LAS VEGAS — Insurers on May 26 moved to dismiss restaurant insureds’ class action seeking coverage for suspension of business operations, business income losses and extra expenses following the governor’s emergency directives that suspended all on-site dining for Nevada restaurants in response to the novel coronavirus pandemic (Egg and I, LLC, et al. v. U.S. Specialty Insurance Company, et al., No. 20-00747, D. Nev.).
MIAMI — Carnival Corp. and two of its senior executives misrepresented to investors that the cruise line had taken necessary health and safety steps to protect its passengers in the wake of the novel coronavirus pandemic in violation of federal securities laws and, instead, aided in facilitating the transmission of the COVID-19 virus and violated port-of-call regulations, a profit sharing plan argues in a May 27 securities class action lawsuit filed in Florida federal court (Service Lamp Corp. Profit Sharing Plan v. Carnival Corp., et al., No. 20-22202, S.D. Fla.).
PHILADELPHIA — Asserting 16 affirmative defenses, an insurer on May 26 answered a restaurant owner insured’s complaint asking a Pennsylvania federal court to declare that its all-risk insurance policy covers any current and future civil authority closures of Philadelphia County restaurants due to physical loss or damage from the novel coronavirus and provides business income coverage if the coronavirus causes a loss or damage at its restaurant (LH Dining L.L.C. v Admiral Indemnity Company, No. 20-01869, E.D. Pa.).

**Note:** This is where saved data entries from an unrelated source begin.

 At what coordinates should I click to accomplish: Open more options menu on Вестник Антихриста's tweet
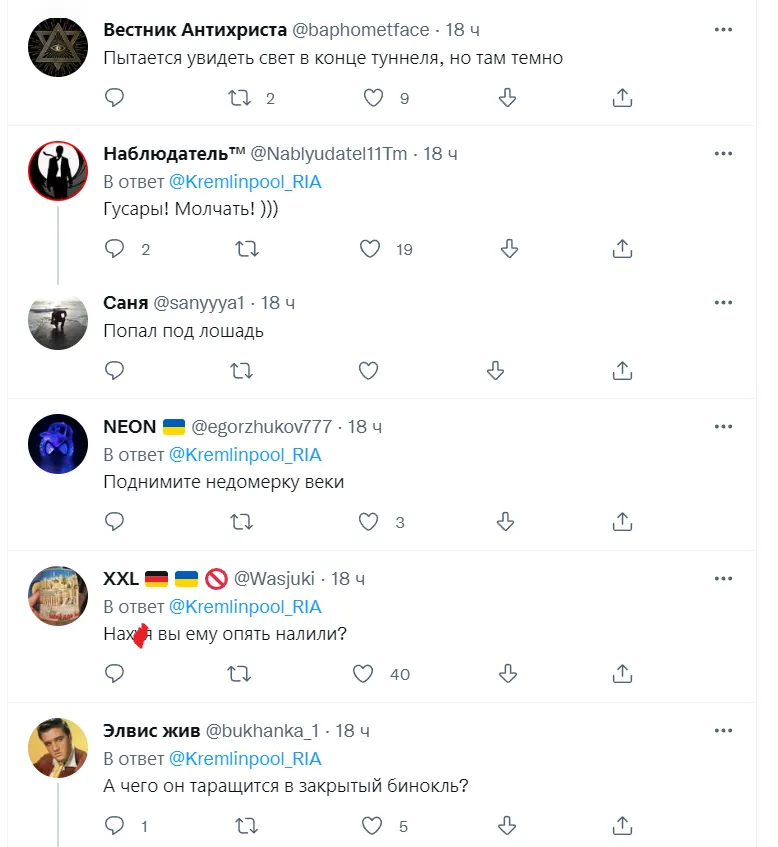point(723,30)
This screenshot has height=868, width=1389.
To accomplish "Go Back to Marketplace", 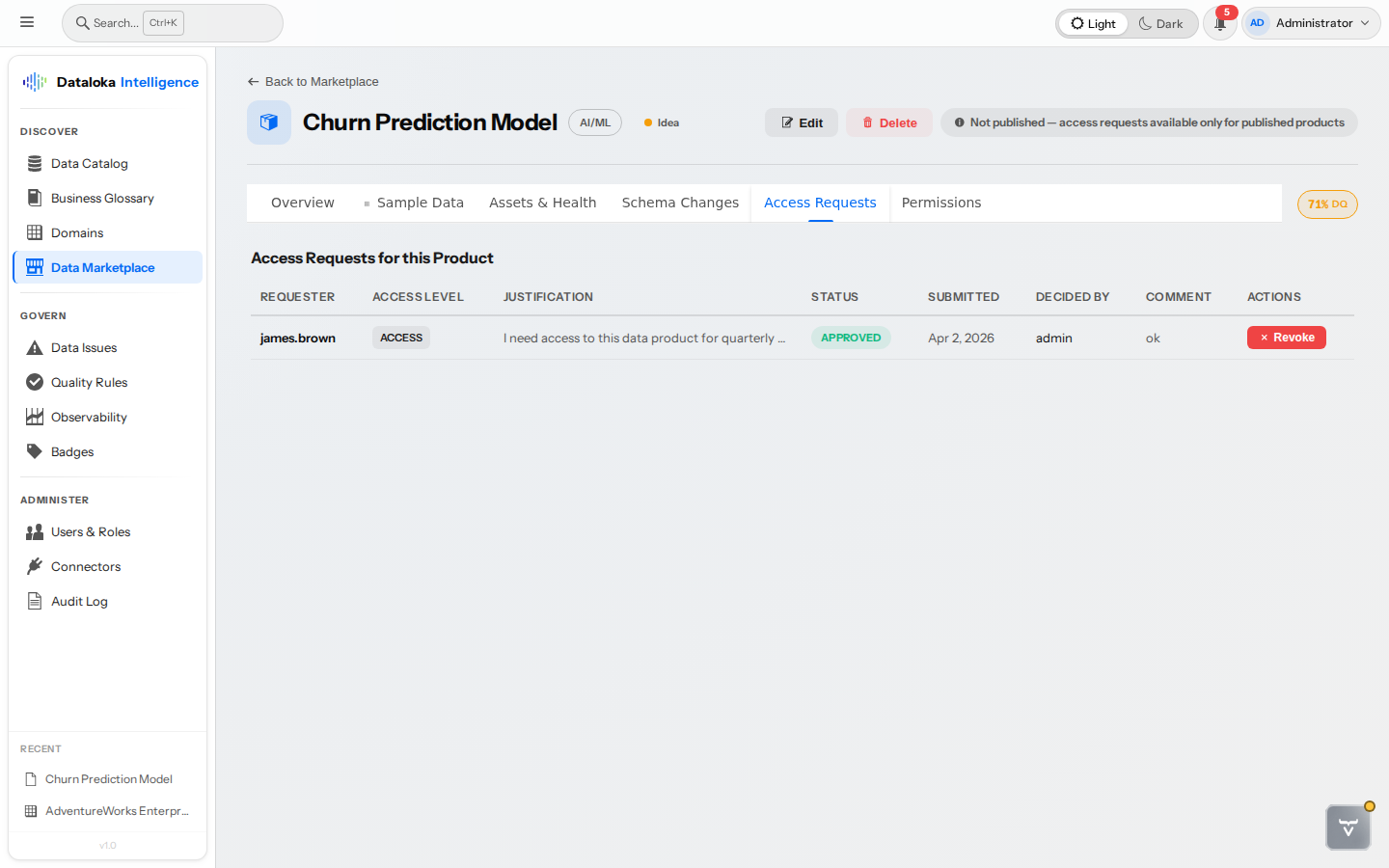I will [313, 82].
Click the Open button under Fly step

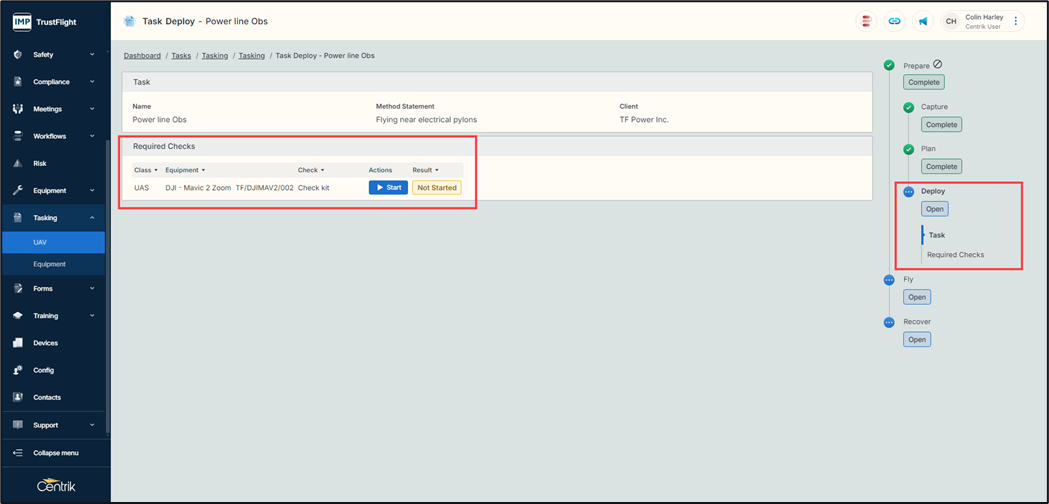(x=917, y=297)
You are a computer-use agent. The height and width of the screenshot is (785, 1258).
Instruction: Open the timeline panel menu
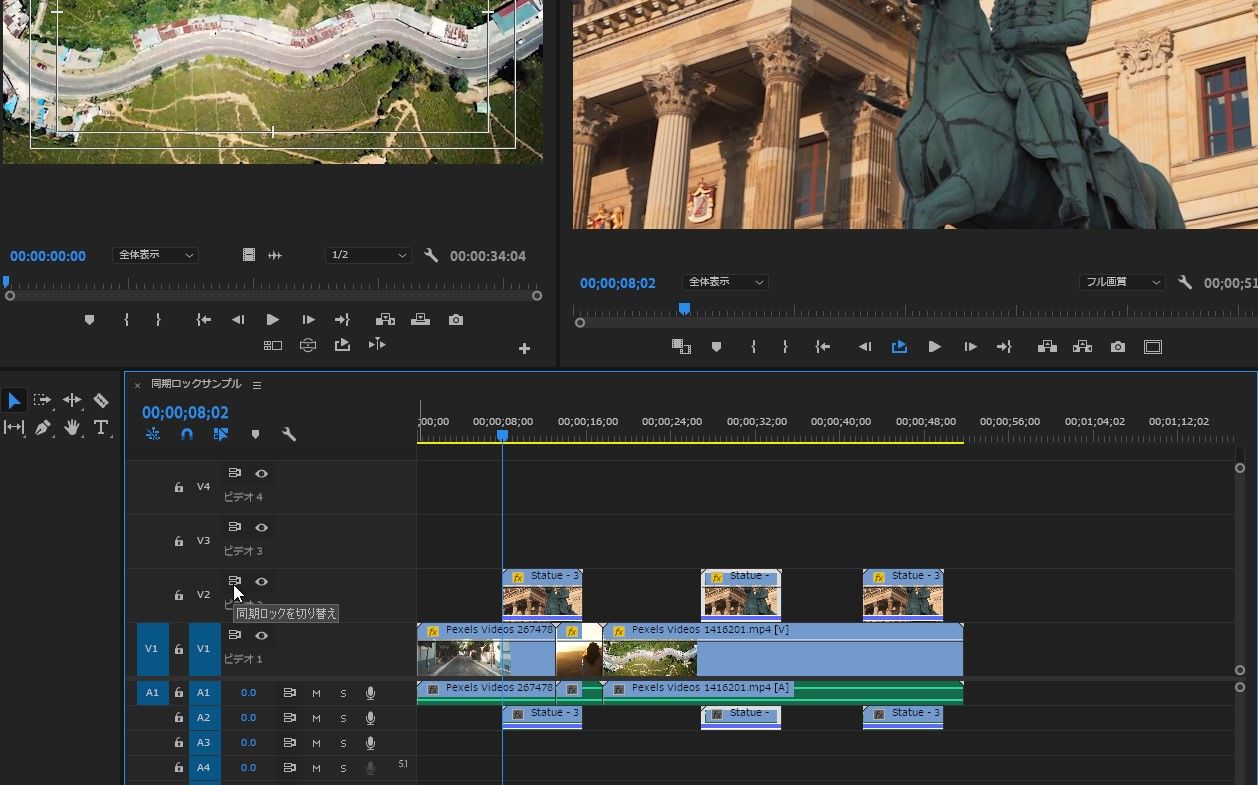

AMERICAN FORK, Utah — The Occupational Safety and Health Administration (OSHA) opened a case into a Utah nutritional supplement manufacturer on May 14, one day after an employee, her daughter and her roommate sued the company in a Utah court alleging that reckless operations and disregard for employees’ safety left them exposed to the novel coronavirus, which causes COVID-19 (Juana Victoria Flores, et al. v. Built Brands, LLC, et al., No. 200400681, Utah Dist., Utah Co.).
GREENBELT, Md. — Creative Hairdressers Inc. (CHI), doing business as Hair Cuttery, BUBBLES The Color Salon, Salon Cielo and Salon Plaza, will pay nearly $1.15 million in back wages after 750 salon locations were closed due to the novel coronavirus pandemic and employees were not given their final paychecks, the U.S. Department of Labor (DOL) announced in a May 11 press release, citing an April 28 order by the U.S. Bankruptcy Court for the District of Maryland (In re: Creative Hairdressers, Inc., et al., Nos. 20-14583 and 20-14584, D. Md. Bkcy.).